__Record set__:

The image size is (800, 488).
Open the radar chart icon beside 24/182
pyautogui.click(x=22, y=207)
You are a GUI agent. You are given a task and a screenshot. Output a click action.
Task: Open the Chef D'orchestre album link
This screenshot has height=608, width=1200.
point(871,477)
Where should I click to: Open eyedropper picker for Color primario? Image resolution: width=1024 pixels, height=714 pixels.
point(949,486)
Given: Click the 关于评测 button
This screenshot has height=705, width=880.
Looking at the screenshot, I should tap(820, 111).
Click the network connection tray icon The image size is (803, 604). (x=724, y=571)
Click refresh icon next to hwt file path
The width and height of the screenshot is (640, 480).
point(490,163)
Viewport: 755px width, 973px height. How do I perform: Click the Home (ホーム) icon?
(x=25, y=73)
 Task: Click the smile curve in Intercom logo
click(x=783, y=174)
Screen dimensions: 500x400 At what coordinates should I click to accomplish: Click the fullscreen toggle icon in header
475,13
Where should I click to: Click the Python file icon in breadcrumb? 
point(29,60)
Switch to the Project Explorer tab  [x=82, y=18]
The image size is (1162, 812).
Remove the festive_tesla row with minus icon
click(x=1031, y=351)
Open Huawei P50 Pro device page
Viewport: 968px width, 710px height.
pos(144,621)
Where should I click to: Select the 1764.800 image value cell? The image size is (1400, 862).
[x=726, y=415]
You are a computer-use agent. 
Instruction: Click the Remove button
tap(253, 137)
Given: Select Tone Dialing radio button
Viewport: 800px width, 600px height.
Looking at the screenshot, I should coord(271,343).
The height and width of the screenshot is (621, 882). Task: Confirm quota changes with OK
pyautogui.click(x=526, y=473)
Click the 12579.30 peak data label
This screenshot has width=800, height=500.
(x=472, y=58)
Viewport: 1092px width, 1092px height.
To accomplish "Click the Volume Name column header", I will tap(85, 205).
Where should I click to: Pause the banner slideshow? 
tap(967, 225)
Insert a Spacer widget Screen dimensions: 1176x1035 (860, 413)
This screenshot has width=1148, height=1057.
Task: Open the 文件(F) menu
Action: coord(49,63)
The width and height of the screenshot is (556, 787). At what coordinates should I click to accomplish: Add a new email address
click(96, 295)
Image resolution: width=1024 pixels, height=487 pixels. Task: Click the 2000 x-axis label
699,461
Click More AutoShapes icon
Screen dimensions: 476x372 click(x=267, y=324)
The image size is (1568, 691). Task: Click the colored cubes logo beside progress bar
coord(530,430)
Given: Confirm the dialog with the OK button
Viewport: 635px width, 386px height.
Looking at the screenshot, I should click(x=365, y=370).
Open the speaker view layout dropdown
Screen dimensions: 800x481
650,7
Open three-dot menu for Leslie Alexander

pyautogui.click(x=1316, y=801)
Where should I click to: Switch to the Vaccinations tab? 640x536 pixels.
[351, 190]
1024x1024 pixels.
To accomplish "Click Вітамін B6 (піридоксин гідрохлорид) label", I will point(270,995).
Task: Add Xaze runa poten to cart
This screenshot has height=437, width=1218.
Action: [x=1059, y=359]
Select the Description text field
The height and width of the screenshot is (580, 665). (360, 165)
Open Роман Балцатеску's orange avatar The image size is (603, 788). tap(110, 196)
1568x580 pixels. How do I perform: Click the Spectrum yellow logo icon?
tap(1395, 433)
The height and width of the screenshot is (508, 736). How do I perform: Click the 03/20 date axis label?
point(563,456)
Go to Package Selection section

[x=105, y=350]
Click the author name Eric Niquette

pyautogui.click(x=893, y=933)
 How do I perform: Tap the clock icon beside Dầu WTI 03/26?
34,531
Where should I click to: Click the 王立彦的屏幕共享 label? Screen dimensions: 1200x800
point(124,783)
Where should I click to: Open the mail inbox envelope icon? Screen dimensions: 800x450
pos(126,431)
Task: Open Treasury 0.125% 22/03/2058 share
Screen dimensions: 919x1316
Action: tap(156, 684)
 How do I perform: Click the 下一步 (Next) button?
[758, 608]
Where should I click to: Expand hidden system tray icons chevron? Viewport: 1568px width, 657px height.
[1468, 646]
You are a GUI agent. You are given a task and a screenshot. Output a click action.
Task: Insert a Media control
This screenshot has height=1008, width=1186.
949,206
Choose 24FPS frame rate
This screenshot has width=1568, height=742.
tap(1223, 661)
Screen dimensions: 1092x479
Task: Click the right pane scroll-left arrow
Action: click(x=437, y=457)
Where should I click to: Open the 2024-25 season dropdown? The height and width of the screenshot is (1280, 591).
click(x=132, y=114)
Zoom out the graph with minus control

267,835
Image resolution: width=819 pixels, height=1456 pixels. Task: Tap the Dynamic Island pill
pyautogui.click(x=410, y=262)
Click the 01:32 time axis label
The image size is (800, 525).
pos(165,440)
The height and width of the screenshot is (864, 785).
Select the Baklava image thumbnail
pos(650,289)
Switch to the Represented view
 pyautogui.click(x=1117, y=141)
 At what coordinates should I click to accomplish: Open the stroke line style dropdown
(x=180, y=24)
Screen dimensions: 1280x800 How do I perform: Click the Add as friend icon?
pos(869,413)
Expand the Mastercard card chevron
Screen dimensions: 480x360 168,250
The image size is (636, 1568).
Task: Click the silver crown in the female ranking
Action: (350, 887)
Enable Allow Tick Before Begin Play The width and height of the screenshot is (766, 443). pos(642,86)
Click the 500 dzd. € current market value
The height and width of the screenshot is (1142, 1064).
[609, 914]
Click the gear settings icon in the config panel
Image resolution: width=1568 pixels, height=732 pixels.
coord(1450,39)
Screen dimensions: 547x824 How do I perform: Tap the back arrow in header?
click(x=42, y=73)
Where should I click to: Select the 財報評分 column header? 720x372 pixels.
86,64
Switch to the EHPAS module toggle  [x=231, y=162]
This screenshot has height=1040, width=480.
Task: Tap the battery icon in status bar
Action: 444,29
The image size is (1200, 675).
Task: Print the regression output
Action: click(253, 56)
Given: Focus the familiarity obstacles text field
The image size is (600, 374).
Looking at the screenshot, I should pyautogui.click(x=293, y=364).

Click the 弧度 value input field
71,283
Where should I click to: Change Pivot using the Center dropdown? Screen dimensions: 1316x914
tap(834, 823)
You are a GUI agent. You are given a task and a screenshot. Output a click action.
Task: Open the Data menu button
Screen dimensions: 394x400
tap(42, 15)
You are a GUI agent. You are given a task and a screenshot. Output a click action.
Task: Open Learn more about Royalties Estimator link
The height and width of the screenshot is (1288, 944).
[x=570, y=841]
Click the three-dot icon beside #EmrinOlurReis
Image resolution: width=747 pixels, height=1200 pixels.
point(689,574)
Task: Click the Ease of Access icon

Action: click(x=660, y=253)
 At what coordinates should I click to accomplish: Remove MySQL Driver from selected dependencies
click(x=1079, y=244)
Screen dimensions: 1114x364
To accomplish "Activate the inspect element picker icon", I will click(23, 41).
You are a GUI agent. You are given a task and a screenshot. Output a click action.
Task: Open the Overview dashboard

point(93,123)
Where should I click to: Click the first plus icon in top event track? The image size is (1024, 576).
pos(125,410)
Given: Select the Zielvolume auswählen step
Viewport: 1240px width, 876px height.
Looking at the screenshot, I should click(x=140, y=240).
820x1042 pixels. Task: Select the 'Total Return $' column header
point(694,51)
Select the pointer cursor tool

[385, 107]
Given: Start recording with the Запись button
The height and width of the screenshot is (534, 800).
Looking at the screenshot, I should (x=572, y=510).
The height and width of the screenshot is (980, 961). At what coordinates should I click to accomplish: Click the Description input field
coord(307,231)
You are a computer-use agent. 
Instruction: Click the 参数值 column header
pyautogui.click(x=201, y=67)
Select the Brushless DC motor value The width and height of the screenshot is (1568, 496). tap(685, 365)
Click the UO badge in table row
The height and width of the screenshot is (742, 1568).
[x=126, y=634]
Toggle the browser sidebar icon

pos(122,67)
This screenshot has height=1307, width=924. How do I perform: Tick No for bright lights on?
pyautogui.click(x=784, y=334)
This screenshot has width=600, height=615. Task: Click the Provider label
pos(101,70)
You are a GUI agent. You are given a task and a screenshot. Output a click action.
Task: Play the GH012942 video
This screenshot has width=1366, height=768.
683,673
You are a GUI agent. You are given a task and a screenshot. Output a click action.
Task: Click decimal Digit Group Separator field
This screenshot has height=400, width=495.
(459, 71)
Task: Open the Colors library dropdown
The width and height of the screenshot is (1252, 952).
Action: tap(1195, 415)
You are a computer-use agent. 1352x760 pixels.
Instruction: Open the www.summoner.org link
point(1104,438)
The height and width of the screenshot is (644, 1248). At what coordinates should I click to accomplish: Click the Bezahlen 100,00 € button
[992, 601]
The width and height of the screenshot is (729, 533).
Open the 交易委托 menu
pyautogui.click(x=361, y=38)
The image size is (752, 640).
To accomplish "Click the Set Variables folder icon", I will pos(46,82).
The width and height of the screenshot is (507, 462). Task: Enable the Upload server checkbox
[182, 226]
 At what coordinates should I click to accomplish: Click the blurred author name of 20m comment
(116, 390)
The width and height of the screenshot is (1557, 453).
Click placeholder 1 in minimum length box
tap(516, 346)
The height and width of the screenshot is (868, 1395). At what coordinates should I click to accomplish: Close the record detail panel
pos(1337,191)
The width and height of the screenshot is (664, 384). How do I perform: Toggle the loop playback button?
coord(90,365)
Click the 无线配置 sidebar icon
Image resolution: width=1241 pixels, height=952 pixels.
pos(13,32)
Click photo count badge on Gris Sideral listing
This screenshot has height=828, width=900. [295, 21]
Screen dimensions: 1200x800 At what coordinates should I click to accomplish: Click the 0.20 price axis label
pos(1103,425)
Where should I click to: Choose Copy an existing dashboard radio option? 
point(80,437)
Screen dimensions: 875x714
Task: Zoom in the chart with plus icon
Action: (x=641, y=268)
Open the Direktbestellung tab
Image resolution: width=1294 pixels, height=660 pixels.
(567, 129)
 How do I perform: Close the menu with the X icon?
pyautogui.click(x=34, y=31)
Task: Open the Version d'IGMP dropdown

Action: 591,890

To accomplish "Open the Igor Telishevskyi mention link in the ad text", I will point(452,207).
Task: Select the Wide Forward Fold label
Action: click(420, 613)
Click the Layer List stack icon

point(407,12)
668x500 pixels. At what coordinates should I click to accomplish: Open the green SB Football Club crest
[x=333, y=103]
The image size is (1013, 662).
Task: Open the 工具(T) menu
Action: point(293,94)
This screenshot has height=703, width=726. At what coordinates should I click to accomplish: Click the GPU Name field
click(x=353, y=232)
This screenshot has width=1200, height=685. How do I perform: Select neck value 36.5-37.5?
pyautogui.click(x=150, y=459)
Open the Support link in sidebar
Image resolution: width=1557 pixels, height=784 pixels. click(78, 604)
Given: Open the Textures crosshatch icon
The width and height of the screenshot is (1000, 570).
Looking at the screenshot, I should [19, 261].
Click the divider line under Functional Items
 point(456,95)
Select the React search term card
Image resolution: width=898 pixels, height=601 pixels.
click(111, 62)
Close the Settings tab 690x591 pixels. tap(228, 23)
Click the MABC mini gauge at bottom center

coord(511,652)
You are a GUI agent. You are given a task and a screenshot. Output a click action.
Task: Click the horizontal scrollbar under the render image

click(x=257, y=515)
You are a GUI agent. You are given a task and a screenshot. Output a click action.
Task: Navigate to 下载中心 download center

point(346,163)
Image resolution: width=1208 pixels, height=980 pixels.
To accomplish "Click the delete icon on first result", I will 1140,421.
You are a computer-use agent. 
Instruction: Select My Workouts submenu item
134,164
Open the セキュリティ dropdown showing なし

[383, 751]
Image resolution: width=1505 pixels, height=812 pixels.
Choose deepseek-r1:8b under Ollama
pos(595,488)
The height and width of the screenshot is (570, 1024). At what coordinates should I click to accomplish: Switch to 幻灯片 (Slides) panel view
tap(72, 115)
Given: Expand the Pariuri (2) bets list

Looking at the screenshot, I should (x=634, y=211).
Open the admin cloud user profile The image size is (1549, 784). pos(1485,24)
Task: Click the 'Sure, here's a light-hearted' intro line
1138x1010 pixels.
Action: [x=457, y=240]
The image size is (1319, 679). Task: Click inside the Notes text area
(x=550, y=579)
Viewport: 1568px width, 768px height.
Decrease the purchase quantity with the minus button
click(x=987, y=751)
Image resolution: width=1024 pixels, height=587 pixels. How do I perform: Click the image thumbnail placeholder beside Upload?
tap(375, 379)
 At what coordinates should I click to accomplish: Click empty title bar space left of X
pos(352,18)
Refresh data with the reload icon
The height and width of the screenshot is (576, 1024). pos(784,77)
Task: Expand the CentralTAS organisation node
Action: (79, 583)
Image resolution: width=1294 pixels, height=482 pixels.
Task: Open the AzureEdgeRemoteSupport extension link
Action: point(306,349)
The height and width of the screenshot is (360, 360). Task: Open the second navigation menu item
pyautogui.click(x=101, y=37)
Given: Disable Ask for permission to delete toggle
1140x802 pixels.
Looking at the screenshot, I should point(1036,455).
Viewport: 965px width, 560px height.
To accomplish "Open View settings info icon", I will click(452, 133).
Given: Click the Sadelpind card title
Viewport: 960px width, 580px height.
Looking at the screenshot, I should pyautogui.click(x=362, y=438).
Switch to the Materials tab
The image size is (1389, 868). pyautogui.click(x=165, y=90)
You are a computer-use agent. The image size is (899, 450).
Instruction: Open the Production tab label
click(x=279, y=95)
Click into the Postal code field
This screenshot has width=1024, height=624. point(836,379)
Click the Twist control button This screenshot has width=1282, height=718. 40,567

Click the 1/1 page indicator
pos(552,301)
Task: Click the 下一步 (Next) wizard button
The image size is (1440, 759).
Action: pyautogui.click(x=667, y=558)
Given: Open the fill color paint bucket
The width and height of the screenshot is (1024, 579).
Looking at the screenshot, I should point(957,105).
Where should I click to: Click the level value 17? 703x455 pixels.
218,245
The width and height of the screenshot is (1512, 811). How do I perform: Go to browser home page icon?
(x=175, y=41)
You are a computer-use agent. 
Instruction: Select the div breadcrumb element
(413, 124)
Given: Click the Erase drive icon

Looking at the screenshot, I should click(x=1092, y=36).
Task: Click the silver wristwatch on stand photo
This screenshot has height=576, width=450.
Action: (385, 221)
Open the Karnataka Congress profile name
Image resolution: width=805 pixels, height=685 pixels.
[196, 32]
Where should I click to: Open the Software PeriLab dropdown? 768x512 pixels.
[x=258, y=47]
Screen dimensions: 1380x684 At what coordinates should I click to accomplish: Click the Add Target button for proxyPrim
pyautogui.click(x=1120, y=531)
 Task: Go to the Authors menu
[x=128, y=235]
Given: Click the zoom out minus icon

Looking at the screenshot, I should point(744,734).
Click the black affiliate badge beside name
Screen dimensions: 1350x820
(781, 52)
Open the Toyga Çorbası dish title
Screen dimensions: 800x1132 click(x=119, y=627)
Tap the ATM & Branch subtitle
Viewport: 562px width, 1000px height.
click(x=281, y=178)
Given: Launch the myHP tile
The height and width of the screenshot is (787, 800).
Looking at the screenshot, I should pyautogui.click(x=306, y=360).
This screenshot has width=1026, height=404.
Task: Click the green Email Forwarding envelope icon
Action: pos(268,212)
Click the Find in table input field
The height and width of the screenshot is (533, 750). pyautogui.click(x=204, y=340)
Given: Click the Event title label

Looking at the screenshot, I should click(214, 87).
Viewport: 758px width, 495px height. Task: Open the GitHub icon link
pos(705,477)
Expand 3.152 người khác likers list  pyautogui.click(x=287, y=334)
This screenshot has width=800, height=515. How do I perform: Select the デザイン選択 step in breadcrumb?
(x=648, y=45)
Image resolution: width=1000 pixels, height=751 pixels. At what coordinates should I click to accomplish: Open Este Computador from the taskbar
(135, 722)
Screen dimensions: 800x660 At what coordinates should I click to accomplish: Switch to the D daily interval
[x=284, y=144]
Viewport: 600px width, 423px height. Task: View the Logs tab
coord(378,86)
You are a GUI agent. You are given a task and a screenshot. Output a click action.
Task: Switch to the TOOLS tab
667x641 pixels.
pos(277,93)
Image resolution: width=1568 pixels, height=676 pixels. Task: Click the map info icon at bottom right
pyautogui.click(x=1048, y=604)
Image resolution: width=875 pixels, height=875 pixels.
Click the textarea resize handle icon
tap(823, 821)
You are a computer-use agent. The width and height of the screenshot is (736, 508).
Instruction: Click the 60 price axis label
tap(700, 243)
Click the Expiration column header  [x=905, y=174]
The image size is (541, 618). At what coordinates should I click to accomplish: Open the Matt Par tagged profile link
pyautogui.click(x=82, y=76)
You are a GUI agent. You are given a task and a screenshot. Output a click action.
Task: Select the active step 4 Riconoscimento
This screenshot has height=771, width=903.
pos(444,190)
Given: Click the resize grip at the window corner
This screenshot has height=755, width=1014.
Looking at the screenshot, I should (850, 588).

__What you need to do__:
The word to find is "delete". Copy every line of the data that holds it.

__Answer below__:
To accomplish "Click the delete icon on first result", I will 1140,421.
Given: Disable Ask for permission to delete toggle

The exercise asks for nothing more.